Background A well group acts as a multi-well synergistic unit, and its configuration directly determines both the selection of optimal injection–production process and the utilization efficiency of stratigraphic conditions, ultimately affecting the overall performance of resource recovery.

Methods Using numerical simulations, this study assessed the performance of autothermic pyrolysis in situ conversion (ATS) under three vertical well group configurations: one injection well and one production well (1I1P), one injection well surrounded by four production wells (1I4P), and one injection well surrounded by six production wells (1I6P). Furthermore, it revealed the synergistic mechanisms between well group configuration and energy efficiency.

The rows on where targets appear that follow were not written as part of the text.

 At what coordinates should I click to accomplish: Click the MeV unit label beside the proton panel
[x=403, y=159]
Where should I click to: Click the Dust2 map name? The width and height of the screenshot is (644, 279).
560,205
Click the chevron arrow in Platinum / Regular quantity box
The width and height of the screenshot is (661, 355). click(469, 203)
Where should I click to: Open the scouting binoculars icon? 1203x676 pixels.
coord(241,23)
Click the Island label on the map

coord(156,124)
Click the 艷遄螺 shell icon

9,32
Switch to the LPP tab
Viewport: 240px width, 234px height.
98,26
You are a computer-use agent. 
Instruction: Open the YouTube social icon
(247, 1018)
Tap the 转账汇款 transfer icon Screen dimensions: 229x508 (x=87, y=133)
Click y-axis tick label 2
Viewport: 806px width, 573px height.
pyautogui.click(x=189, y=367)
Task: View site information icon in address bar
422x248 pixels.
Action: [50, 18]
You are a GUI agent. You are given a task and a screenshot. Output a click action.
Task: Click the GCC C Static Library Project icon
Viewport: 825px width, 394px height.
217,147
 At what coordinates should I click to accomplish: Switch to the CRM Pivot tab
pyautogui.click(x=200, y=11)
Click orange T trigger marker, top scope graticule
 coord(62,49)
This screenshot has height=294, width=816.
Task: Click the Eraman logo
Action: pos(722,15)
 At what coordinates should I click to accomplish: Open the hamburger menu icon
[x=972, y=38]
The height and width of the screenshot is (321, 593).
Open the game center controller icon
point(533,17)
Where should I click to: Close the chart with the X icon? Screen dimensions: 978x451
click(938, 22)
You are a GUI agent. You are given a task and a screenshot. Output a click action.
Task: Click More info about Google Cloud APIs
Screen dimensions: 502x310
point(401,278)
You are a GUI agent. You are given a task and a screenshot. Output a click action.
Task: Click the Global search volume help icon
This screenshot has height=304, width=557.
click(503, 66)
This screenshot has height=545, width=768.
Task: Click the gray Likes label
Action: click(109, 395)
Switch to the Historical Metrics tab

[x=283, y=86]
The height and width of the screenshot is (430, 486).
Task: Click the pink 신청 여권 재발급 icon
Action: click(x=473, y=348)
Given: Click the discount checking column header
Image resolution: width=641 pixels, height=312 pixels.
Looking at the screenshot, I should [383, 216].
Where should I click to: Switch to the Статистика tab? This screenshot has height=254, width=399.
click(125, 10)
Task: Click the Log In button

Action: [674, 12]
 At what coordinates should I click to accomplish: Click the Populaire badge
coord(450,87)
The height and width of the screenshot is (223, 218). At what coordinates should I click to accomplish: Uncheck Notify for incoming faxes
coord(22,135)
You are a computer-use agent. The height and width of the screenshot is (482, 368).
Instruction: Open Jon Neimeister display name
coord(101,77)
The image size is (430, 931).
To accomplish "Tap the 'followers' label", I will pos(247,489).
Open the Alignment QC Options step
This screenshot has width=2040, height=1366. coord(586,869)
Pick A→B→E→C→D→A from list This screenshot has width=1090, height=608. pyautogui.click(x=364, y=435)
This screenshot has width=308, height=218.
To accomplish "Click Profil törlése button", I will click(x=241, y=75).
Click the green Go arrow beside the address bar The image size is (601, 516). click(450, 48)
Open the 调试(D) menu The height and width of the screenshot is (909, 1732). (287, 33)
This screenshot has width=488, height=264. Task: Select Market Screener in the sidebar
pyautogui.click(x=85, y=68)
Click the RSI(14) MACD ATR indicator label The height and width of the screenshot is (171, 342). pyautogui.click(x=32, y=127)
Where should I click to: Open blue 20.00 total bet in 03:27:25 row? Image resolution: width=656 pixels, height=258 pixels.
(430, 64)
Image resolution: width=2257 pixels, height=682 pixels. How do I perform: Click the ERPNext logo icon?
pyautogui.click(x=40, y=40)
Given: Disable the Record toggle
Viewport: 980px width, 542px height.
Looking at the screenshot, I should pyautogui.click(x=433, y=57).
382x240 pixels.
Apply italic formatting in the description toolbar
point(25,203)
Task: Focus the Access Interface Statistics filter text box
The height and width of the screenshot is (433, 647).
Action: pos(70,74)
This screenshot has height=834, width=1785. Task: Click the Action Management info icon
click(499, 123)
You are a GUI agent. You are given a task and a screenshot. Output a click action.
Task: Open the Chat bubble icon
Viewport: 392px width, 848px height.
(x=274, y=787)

Results and Conclusions  Considering drilling costs, ATS under the 1I4P configuration showed the highest comprehensive efficiency. During the thermal excitation phase of ATS, a gas injection rate of 400 m³/h for preheating exhibited optimal energy efficiency under consistent temperature of preheating gas and duration. During the autothermic reaction control stage, a gas injection rate of less than 200 m³/h failed to initiate the autothermic pyrolysis reaction, while an excessive rate exceeding 1000 m³/h interrupted the reaction process. Within the effective injection rate range, a gas injection rate of 400 m³/h yielded the optimal energy return ratio. The comparison of the performance of the 1I4P well pattern under varying well spacing values reveals that 25-meter spacing between the injection and production wells yielded high comprehensive energy efficiency. In this case, strata with a low oil content of 4% can be effectively developed using ATS, yielding an ideal energy ratio. Through joint optimization of well spacing and gas injection parameters, the development of field-scale oil shale through ATS yielded a peak energy return ratio of 8.85 after 3.7 years and a cumulative oil production of 10519.5 t over four years. Moreover, ATS exhibited high economic viability in terms of average operating cost per barrel while contributing to the preservation of a considerable amount of available residual heat. The findings of this study provide support for the industrial application of the in situ conversion of oil shale by offering both a theoretical basis for well group configuration design and an economic assessment framework.